Databricks Sets New World Record for CloudSort Benchmark Using Apache Spark

Databricks has announced that, in collaboration with industry partners, it has broken the world record in the CloudSort Benchmark, a third-party industry benchmarking competition for processing large datasets. Databricks was founded by the team that created the Apache Spark project.

Utilizing Apache Spark and working in collaboration with Nanjing University and Alibaba Group to form the team, NADSort, Databricks architected an efficient cloud platform for data processing. The platform sorted 100TB of data at a total cost of $144, or $1.44 per TB, worth of cloud computing resources for both the Daytona and Indy CloudSort competitions. This record outperformed the previously held record by of $4.51 per TB.

According to Databricks, the purpose of the CloudSort Benchmark entry is to measure the lowest cost in public cloud pricing per terabyte, reducing the total cost of ownership of the cloud architecture (a combination of software stack, hardware stack, and tuning) and encouraging organizations to adopt and deploy big data applications onto the public cloud.

In 2014, Databricks set the record for Gray Sort Benchmark, sorting 100TB of data, or 1 trillion records in 23 minutes, which was 30 times more efficient per node than the previous record. The sorting program, based on the Databricks’ 2014 record and updated for better efficiency for the cloud, ran on 394 ECS.n1.large nodes on the Alibaba Cloud, each equipped with an Intel Haswell E5-2680 v3 processor, 8GB of memory, and 4x135 GB SSD Cloud Disk.

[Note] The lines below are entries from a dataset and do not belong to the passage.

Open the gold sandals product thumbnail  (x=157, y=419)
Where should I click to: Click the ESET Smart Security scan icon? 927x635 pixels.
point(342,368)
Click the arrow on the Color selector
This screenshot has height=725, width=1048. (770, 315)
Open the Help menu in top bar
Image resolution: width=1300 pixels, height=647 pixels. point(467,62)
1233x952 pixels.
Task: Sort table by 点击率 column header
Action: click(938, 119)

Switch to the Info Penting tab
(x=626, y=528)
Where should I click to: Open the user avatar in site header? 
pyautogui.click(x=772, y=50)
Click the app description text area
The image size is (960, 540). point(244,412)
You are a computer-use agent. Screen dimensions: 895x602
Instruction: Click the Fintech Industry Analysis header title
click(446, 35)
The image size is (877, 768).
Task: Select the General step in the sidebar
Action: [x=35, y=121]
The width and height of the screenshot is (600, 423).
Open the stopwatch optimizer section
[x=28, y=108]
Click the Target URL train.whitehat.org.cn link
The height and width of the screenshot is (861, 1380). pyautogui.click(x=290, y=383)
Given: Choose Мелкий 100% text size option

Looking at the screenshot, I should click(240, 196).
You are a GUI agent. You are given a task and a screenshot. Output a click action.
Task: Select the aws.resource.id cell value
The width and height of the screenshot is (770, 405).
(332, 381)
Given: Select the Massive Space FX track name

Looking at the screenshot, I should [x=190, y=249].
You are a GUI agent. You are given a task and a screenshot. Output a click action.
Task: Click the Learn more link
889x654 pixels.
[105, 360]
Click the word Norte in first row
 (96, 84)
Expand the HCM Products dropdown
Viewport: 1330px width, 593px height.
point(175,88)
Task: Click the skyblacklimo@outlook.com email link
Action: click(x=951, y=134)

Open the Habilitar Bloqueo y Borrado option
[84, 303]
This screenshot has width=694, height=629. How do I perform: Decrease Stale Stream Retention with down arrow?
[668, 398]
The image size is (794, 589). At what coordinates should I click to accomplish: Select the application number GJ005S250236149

Three factors made this CloudSort cost efficiency possible, according to Databricks chief architect and leader of the CloudSort Benchmark project, Reynold Xin. One is that increased competition among major cloud providers has lowered the cost of resources, making deploying applications in the cloud economically feasible and scalable; and the second is the innovations in Apache Spark, such as Project Tungsten, Catalyst, and whole-stage code generation, has benefited Spark enormously improving all aspects of the Spark stack. And finally, the in-house expertise in Spark and expertise gained in operating and tuning cloud-native data architecture for customers have led to incremental gains of efficiency, developing the most efficient cloud architecture for data processing.